PLN Butuh Pengembangan Usaha Rp3.774 Trilyun untuk Bangun Jaringan Transmisi Perkotaan

JAKARTA – PT PLN (Persero) memetakan permintaan konstruksi jaringan transmisi sepanjang tambahan dari 63.000 kilometer (km) hingga 2040. Hal ini untuk mengatasi ketidaksesuaian antara lokasi sumber energi terbarukan (EBT) kemudian pusat permintaan energi.
Direktur Utama PLN Darmawan Prasodjo mengatakan, total pembangunan ekonomi yang dibutuhkan untuk proyek yang dimaksud mencapai USD235 miliar atau setara Rp3.774 triliun (kurs Rp16.060 per USD) hingga tahun 2040.
“Untuk itu, kami perlu menciptakan lingkungan yang digunakan kondusif bagi investasi, dengan menegaskan proyek-proyek ini bankable, feasible kemudian miliki risiko yang dimaksud dikelola dengan baik,” ujar Darmawan melalui keterangan pers, Hari Minggu (16/2/2025).
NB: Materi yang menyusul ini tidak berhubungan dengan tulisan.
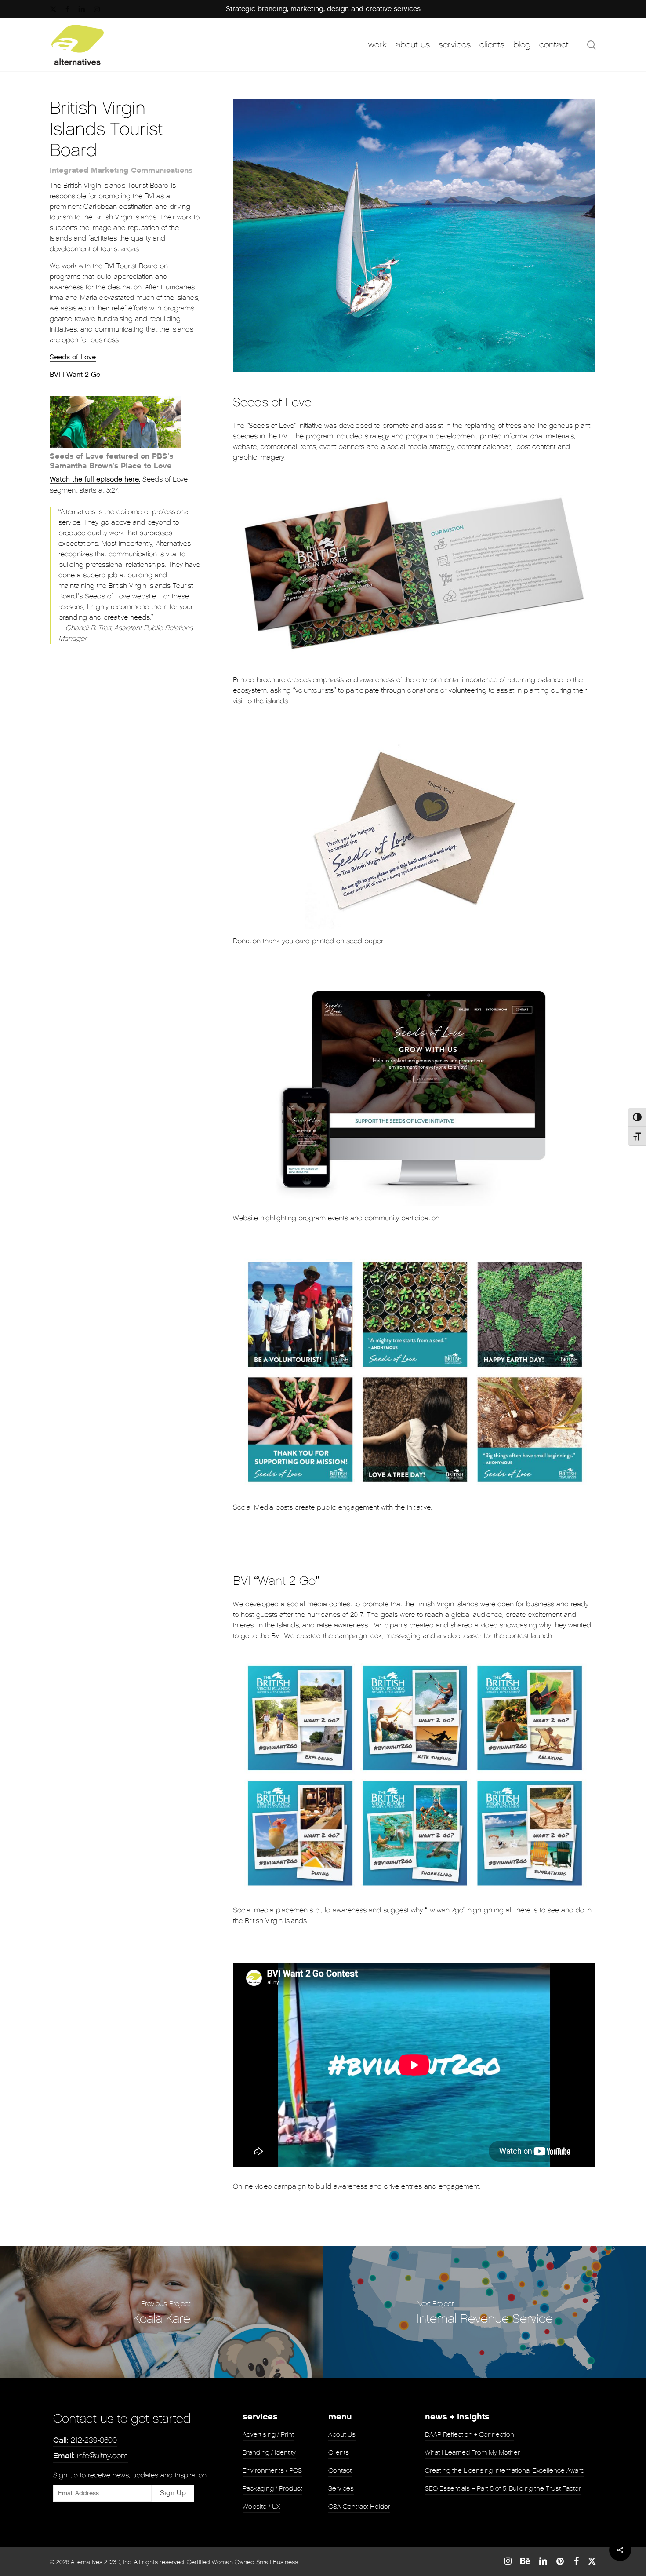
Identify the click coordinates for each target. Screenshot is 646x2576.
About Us (342, 2434)
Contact (340, 2470)
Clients (338, 2452)
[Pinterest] (560, 2561)
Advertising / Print (268, 2434)
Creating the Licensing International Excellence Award (504, 2470)
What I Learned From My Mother (472, 2452)
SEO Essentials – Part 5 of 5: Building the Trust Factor (503, 2488)
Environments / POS (272, 2470)
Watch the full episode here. (95, 479)
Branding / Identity (269, 2452)
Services (341, 2488)
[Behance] (525, 2561)
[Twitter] (592, 2561)
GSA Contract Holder (359, 2506)
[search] (591, 45)
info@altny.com (90, 2456)
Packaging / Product (272, 2488)
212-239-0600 (85, 2440)
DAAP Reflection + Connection (469, 2434)
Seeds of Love (73, 357)
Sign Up (173, 2493)
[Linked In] (543, 2561)
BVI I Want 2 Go (75, 374)
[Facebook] (576, 2561)
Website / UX (261, 2506)
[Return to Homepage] (77, 45)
“Tanpa jaringan transmisi ini, tak ada cara untuk memanfaatkan peluang energi terbarukan kita. Tidak ada transisi tanpa transmisi,” paparnya.
PLN juga berada dalam mengeksplorasi teknologi mutakhir seperti smart grid juga energi nuklir untuk memenuhi keinginan energi bersih di tempat masa depan. “Teknologi akan menjadi kunci, tetapi tanpa semangat kolaborasi, tak ada jalan maju. Bersama-sama, kita bisa jadi mengatasi semua tantangan ini lalu mencapai misi besar ini,” beber dia.
Darmawan menekankan, pentingnya kolaborasi lintas sektor dan juga lintas negara pada mewujudkan transisi energi. Kerjasama penanaman modal dari segala sektor diyakini akan mampu mempercepat pencapaian target swasembada energi.
“Tantangan inovasi iklim adalah tantangan global. Tidak dapat diselesaikan dengan solusi lokal. Dibutuhkan kolaborasi kebijakan, strategi, pembaharuan teknologi, kemudian pembangunan ekonomi bersama. Dengan ini, kita bisa saja mengubah Indonesia menjadi pemimpin di transisi energi dunia,” ucapnya.